Futebol brasileiro fatura US$ 330 bilhões, diz pesquisa

Atualizada em 27/03/2022 às 14h07

SÃO PAULO - Um estudo da consultoria norte-americana Delloite sobre futebol na América Latina mostra que ganha-se muito dinheiro com o esporte no Brasil, mas o dinheiro fica concentrado na mão de poucos. A economia dos clubes da primeira divisão do futebol nacional rendeu mais de US$ 330 milhões em 2005, mas a maior parte do dinheiro ficou na mão de grandes talentos, como o jogador Robinho, e de clubes de São Paulo.

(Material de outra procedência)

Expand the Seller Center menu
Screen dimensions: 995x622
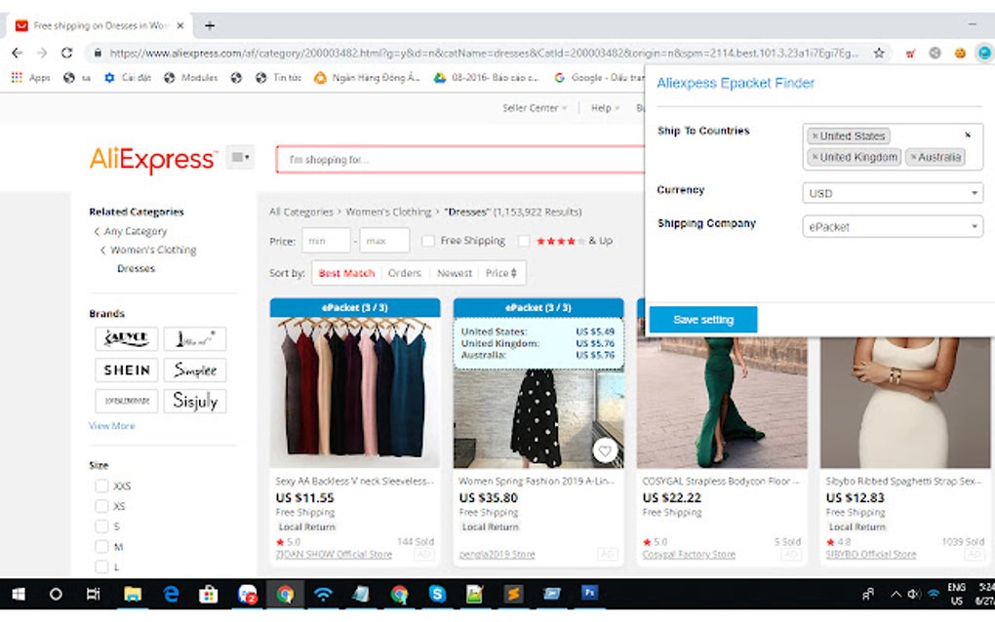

Em 2005, a maior parte da renda do futebol brasileiro foi gerada pela transferência de jogadores, especialmente para o mercado europeu - assim como acontece em outros países, como a Argentina e Uruguai. No Brasil, as vendas de talentos movimentaram US$ 100 milhões no ano, mas, deste total, US$ 30 milhões ficaram concentrados na transferência de Robinho, do Santos, para o Real Madrid.

Ingressos e TV

A venda de ingressos representou 7% do total arrecadado pelo esporte em 2005 (pouco mais de R$ 23 milhões), mas a maior parte deste valor acabou concentrado nos cofres de três times paulistas: Santos, São Paulo e Corinthians. O número de torcedores presente aos estádios, porém, está em queda: de 16 mil por jogo, em média, na década de 70, passou para os atuais 12 mil.

A mesma concentração é percebida nos ganhos com a transmissão de jogos, que chegaram a aproximadamente US$ 66 milhões em 2005: os times mais conhecidos são os que mais lucram.

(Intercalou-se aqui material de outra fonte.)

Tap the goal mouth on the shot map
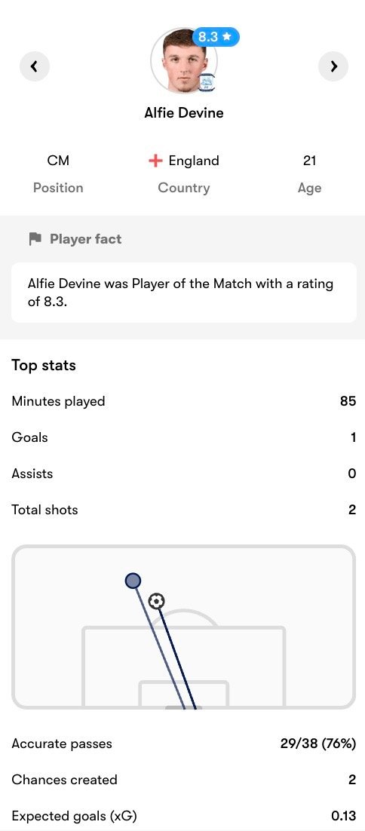 [x=183, y=707]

Dada a visibilidade do esporte, a renda com patrocínios também ganha importância chegando a US$ 46 milhões dos US$ 330 milhões arrecadados em 2005. Entretanto, times como o Palmeiras, o Grêmio e o São Paulo concentraram cada um US$ 5 milhões deste total.

O Brasil é de longe o maior mercado para o futebol na América Latina. O mercado argentino movimenta US$ 160 milhões ao ano, sendo que a metade deste valor é resultado da negociação de jogadores.